If you want to go down the hashing route, here is a small example:
var textToHash = "hello";
using (SHA1 sha = new SHA1Managed())
{
var bytesToHash = System.Text.Encoding.UTF8.GetBytes(textToHash);
var hash = sha.ComputeHash(bytesToHash);
string base64hash = Convert.ToBase64String(hash);
}
This uses the SHA1 algorithm, which should work fine for passwords, however you may want to consider SHA256.
The concept is simple: a hash will produce a (mostly) unique output for an input, however the output cannot be converted back to the input - it's destructive. Whenever you want to check if a user should be authenticated, check hash the password they gave you, and check it against the hash of the correct password. That way you aren't storing anything sensitive.
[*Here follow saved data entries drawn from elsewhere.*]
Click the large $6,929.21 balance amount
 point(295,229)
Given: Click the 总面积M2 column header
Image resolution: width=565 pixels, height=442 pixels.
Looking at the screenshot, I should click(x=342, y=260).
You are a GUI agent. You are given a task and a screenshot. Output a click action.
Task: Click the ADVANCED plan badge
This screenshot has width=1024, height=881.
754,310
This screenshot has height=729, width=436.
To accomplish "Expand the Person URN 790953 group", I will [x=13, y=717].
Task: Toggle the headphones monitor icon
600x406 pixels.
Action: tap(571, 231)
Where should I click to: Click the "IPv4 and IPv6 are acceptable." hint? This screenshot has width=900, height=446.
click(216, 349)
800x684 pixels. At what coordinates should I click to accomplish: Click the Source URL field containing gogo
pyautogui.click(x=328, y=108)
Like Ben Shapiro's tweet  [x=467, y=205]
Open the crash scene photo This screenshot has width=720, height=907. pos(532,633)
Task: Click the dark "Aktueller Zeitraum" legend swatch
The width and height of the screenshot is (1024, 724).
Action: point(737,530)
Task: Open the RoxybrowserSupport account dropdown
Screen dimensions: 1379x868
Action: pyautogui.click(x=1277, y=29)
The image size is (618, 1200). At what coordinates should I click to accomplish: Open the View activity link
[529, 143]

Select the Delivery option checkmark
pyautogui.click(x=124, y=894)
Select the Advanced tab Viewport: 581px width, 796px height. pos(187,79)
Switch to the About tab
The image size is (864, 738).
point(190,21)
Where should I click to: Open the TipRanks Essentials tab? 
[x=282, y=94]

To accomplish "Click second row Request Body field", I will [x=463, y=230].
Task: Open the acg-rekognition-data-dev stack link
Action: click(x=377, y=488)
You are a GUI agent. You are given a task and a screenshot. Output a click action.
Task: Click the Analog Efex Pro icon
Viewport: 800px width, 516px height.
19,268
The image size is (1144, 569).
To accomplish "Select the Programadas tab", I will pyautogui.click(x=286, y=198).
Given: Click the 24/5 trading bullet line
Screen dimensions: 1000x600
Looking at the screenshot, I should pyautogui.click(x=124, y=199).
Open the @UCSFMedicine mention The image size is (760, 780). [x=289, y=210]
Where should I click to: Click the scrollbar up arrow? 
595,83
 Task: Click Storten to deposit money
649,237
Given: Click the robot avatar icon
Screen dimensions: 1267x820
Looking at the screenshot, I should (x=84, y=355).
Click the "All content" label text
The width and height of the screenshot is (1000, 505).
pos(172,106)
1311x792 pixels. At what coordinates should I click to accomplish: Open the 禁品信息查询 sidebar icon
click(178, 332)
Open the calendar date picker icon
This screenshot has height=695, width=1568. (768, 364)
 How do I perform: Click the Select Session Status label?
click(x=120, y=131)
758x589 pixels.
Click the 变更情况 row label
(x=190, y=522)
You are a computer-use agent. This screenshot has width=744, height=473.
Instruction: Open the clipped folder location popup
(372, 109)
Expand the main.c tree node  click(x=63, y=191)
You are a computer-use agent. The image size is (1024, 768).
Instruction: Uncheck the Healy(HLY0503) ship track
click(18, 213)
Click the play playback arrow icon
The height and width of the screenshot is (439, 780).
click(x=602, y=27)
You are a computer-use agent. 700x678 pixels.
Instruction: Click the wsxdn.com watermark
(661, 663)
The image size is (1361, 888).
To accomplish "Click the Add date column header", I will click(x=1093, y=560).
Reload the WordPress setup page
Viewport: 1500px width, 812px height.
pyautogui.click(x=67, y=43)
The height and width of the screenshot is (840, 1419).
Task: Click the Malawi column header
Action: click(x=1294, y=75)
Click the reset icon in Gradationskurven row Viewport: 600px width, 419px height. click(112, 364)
I've actually had this error before and it took me 3 days to figure out the solution. The issue will be the fact that the machine key you need for descryption needs to be registered on your machine itself.
Read fully up on DES encryption, it works by an application key, and a machine-level key. The error you're getting is likely because of the machine key missing.
Compare the bytes used to create the _pword string (in the encryption method) to the bytes retrieved with GetBytes. Probably you will notice a change in the data there.
To store the encrypted bytes, I think you should use Convert.ToBase64String and Convert.FromBase64String turn the encrypted password to/from a string.
I also do not see the code where you set the Key and IV. So I guess you are using a different key to encrypt and decrypt the password.
If the current Key property is null,
the GenerateKey method is called to
create a new random Key. If the
current IV property is null, the
GenerateIV method is called to create
a new random IV.
DES is a block based cipher - only certain lengths of buffers are valid. If I remember correctly, the block size for DES is 64 bits, so you need to ensure that your byte array is a multiple of 8 bytes long.
(That should fix your immediate problem, but I'd reference other peoples advice here - you really ought not to be using DES for any new code, and for passwords it's usually more appropriate to hash than to encrypt).